Reflexão - A amizade em Santo Agostinho
Reflexão - A amizade em Santo Agostinho
Ao escrever
sobre a questão social em Santo Agostinho, deparei-me com algumas passagens que
falam da vida feliz, como expectativa plena da esperança. No tempo presente, “a
demonstração dessa felicidade é a amizade” (Gn.litt.,16).
Pensei,
então, em partilhar algumas dessas considerações agostinianas, para que, “entre
os afetos da alma”, possamos, no seu dizer, “fruir de Deus”:
“Como nos consola, nesta humana sociedade, plena de enganos e
tribulações, a confiança sincera e o mútuo amor dos verdadeiros e bons amigos”
(De civ. Dei 19,8).
Aliás, Agostinho
foi o primeiro autor cristão a elaborar uma teoria sobre a amizade. Cícero viu
a amizade como uma virtude política, própria dos grandes estadistas. Agostinho
o cita, por diversas vezes: “A amizade, retamente e justamente, foi definida
como comunicação, como benevolência e amor, de coisas humanas e divinas”
(Cícero, Lael. 6,20, citado por Agostinho
in Acad. 3,613; ep. 258,1).
Santo Agostinho
a transforma num dom divino, no qual a atração e a delícia se unem à caridade
cristã, oferecida a todos. No desejo de que seus amigos, que conviviam com ele
em comunidade, cultivassem a amizade, ele ressalta a importância da comunicação
mútua:
“Se dois
homens de língua diversa devessem viver juntos e não pudessem se comunicar
entre si, permaneceriam incompreensíveis um ao outro, mais do que dois animais
da mesma espécie, pois nada vale a semelhança de natureza; a tal ponto que o
homem prefere estar com o seu cão que viver com alguém com o qual não consiga
se comunicar” (Ibid., 19,7).
Em
sua experiência pastoral, ele constata que, por habitarem na mesma casa, os seus
moradores deveriam ser mais amigos; alguns deles, ao invés, alimentam outros
sentimentos:
“A paz é um
bem incerto, porque não conhecemos o coração daqueles com os quais queremos
conservá-la, e, se hoje, pensamos conhecê-lo, não sabemos, certamente, como
será amanhã” (Ibid. 19,5).
Daí a fórmula
consagrada por ele: “Pax omnium rerum
tranquillitas ordinis” (Ibid.,
XIX,13).
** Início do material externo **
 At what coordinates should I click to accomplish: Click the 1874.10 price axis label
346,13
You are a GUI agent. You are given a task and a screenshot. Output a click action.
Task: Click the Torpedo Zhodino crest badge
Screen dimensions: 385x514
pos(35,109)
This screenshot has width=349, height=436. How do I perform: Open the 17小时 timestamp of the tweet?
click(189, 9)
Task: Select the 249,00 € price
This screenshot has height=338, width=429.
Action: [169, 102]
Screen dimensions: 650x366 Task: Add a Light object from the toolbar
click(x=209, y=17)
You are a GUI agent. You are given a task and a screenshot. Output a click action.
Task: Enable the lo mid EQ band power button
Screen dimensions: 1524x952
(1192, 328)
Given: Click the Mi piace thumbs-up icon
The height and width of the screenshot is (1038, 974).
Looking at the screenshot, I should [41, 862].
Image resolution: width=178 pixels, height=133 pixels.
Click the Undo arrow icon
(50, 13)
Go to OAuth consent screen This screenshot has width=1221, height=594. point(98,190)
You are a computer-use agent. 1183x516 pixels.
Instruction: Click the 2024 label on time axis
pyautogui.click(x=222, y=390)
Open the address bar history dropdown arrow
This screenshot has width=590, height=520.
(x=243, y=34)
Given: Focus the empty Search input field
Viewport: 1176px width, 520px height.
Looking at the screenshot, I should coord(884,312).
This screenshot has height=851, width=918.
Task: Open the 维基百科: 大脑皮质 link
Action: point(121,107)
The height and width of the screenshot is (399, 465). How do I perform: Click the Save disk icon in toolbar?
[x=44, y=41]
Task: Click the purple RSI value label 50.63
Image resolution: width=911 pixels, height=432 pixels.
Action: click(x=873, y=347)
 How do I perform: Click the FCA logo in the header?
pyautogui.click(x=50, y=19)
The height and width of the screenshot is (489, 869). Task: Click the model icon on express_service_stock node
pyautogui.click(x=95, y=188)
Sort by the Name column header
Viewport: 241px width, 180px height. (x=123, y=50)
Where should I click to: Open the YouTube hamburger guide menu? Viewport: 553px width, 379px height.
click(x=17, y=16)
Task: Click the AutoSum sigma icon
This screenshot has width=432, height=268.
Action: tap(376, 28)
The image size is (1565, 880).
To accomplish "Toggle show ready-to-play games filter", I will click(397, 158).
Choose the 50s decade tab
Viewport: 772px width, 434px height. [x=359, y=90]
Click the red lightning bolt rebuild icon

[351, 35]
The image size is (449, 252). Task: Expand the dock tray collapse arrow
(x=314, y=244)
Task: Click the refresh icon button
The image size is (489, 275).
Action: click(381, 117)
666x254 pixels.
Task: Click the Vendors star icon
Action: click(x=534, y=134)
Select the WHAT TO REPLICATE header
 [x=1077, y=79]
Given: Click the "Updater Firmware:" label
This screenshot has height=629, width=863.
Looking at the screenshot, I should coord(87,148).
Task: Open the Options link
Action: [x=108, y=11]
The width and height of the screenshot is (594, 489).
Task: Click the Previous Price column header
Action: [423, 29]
A paz de todas as coisas é a tranquilidade, que nasce da ordem, ou
seja, do preceito de não fazer mal a ninguém, mas de se solidarizar com todos,
quaisquer que eles sejam.
Princípio
singelo, envolvente, apresentado como indicativo precioso para a convivência,
que estaria alicerçada no amor a Deus:
“Não se funda
e não se protege uma cidade, como convém, a não ser que ela tenha, como
fundamento e como vínculo, a fé e a concórdia; mas a fé e a concórdia não
existirão, caso não se ame o bem comum, que é o sumo e verdadeiro Deus, e os
homens não se amem, sinceramente, uns aos outros, em Deus; pois eles só poderão
se amar caso se amem, sinceramente, por causa daquele, a quem não se pode
ocultar o sentimento com que amam” (Ep.
127,17).
É
bom notar que, para Agostinho, o corpo se move no tempo e no espaço, mas a alma
só no tempo, reunindo o presente e o futuro. A força (moto) que os reúne é
afetiva, motus affectum: a amizade,
cujos frutos seriam a paz e a unidade entre os homens.